I say it was a rash decision, because instead of figuring out whether the country could actually handle the decision to take that many nuclear power plants offline, it decided that it would take the plants offline and see whether the country could handle the loss after the fact.
Nuclear plants have long generated nearly a quarter of Germany’s electricity. But after the tsunami and earthquake that sent radiation spewing from Fukushima, half a world away, the government disconnected the 8 oldest of Germany’s 17 reactors — including the two in this drab factory town — within days. Three months later, with a new plan to power the country without nuclear energy and a growing reliance on renewable energy, Parliament voted to close them permanently. There are plans to retire the remaining nine reactors by 2022.Experts are expecting to see blackouts, brownouts, and economic losses as a result of a power generation system that is now far less robust and far more susceptible to disruptions because so much generating capacity is being taken offline in such short time without any new capacity being brought online.

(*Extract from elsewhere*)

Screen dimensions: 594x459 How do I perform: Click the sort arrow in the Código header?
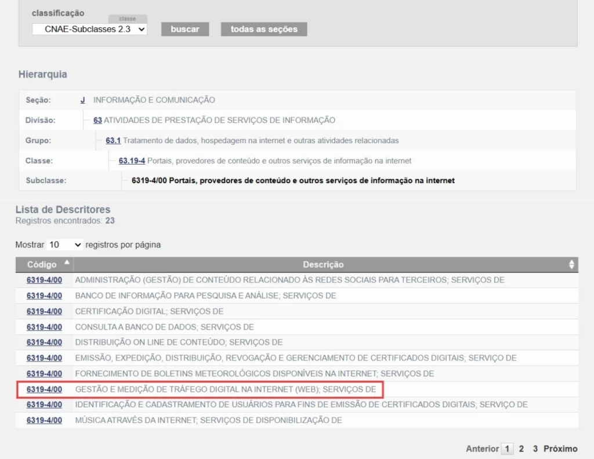click(67, 263)
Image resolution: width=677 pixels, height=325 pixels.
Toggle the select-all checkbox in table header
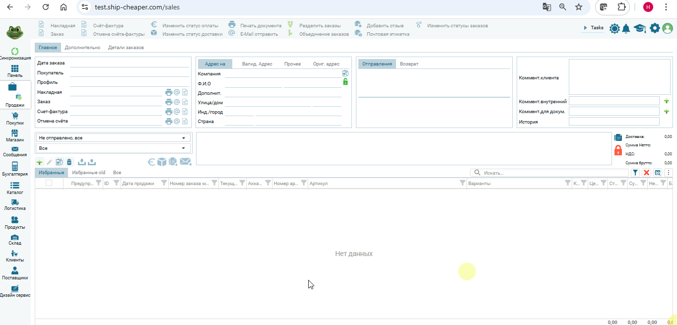(49, 183)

As a result, electricity producers are scrambling to ensure an adequate supply. Customers and companies are nervous about whether their lights and assembly lines will stay up and running this winter. Economists and politicians argue over how much prices will rise.
“It’s easy to say, ‘Let’s just go for renewables,’ and I’m quite sure we can someday do without nuclear, but this is too abrupt,” said Joachim Knebel, chief scientist at Germany’s prestigious Karlsruhe Institute of Technology. He characterized the government’s shutdown decision as “emotional” and pointed out that on most days, Germany has survived this experiment only by importing electricity from neighboring France and the Czech Republic, which generate much of their power with nuclear reactors.
Then there are real concerns that the plan will jettison efforts to rein in manmade global warming, since whatever nuclear energy’s shortcomings, it is low in emissions. If Germany, the world’s fourth-largest economy, falls back on dirty coal-burning plants or uncertain supplies of natural gas from Russia, isn’t it trading a potential risk for a real one?
The world is watching Germany’s extreme energy makeover, as politicians from New York to Rome have floated their own plans to shut or shelve reactors.
The International Energy Agency, generally a fan of Germany’s green-leaning energy policy, has been critical. Laszlo Varro, head of the agency’s gas, coal and power markets division, called the plan “very, very ambitious, though it is not impossible, since Germany is rich and technically sophisticated.”
Even if Germany succeeds in producing the electricity it needs, “the nuclear moratorium is very bad news in terms of climate policy,” Mr. Varro said. “We are not far from losing that battle, and losing nuclear makes that unnecessarily difficult.”
The problems may not be felt immediately within Germany's borders, but they will be soon enough as other countries scramble to find generating capacity and are more likely to turn to gas and coal plants to make up the difference. The net result will be a worsening of air quality over Europe, and despite advances made on wind and solar power, there are times when those sources will not be sufficient to provide capacity.
Turning the back on nuclear power is a tremendous mistake, and one that Germans and the rest of Europe will come to regret.